== Instruksi Tertulis A ==
Terjemahkan kalimat dari teks tentang petani tembakau ini ke dalam bahasa Inggris: "Pasalnya, RUU tersebut menjadi pro dan kontra antara pelaku petani dan pembuat regulasi."
== Instruksi Tertulis B ==
Dalam teks tentang petani tembakau, tembakau disebut memiliki Nilai Tukar Petani yang lebih tinggi dibandingkan dengan tanaman apa?
== Instruksi Tertulis C ==
Teruskan teks tentang RUU Pertembakauan mulai dari kalimat terakhir yang ada.

==== Kutipan Dokumen

Jakarta – Pemerintah dan DPR diminta bisa melindungi petani tembakau melalui Rancangan Undang-Undang (RUU) Pertembakauan yang kini masih dikaji. Pasalnya, RUU tersebut menjadi pro dan kontra antara pelaku petani dan pembuat regulasi.
Ketua Umum Kontak Tani Nelayan Andalan (KTNA) Winarno Tohir mengatakan, berdasarkan analisa ekonomi, tembakau memiliki Nilai Tukar Petani (NTP) yang lebih tinggi dibandingkan dengan tebu. Hal ini menjadi alasan utama mengapa petani tembakau layak diperhatikan.
“Di sisi lain, konsentrasi pemerintah dalam mencapai target penerimaan negara juga perlu dijaga,” ujar Winarno, dalam keterangannya di Jakarta, Jumat, 15 Juli 2016.
Menurut Winarno, hal lain yang tidak kalah penting untuk diperhatikan dalam isu tembakau adalah tidak mudah melakukan subtitusi tanaman. Bahkan ia pernah membahasnya bersama-sama dengan pemerintah.

========
==== Blok Data

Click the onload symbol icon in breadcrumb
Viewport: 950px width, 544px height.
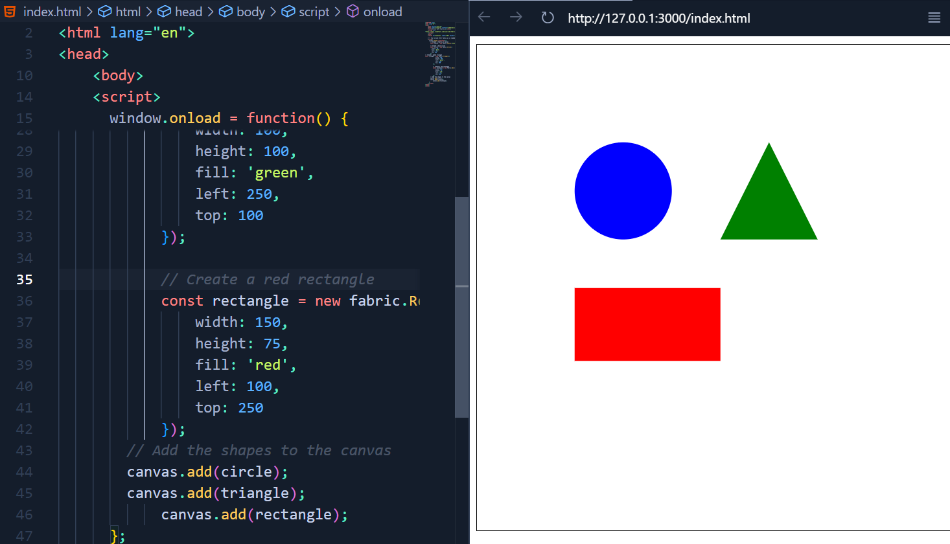353,11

========

== Hasil A ==
This is because the bill has become a point of contention between farmers and regulators.

== Hasil B ==
Tebu.

== Hasil C ==
“Untuk pindah komoditi (subtitusi) apapun komoditinya, itu susah. Karena ilmu itu turun-menurun. Dia mau pindah susah. Hal ini pernah dibahas. Tidak mudah melaksanakan pergantian komoditi,” tukasnya.
Sebagai petani, Winarno paham betul bahwa pengetahuan petani tembakau rata-rata berasal dari turun temurun. Belum lagi latar belakang pendidikan petani yang sebagian besar masih rendah. Ini butuh pendekatan dan pemahaman yang komprehensif terhadap diri dan dunia tembakau.
“87% latar belakang petani kita SD ke bawah. Jadi perlu tahu karakternya petani. Pemahaman mendalam atas petani,” ucapnya.
Winarno memandang tembakau Indonesia tidak hanya bernilai ekonomis, namun juga sejarah. Oleh sebab itu, industri tembakau layak diperhatikan secara seksama agar pemerintah mampu menghasilkan kebijakan yang mengakomodir kepentingan semua pihak secara berkeadilan.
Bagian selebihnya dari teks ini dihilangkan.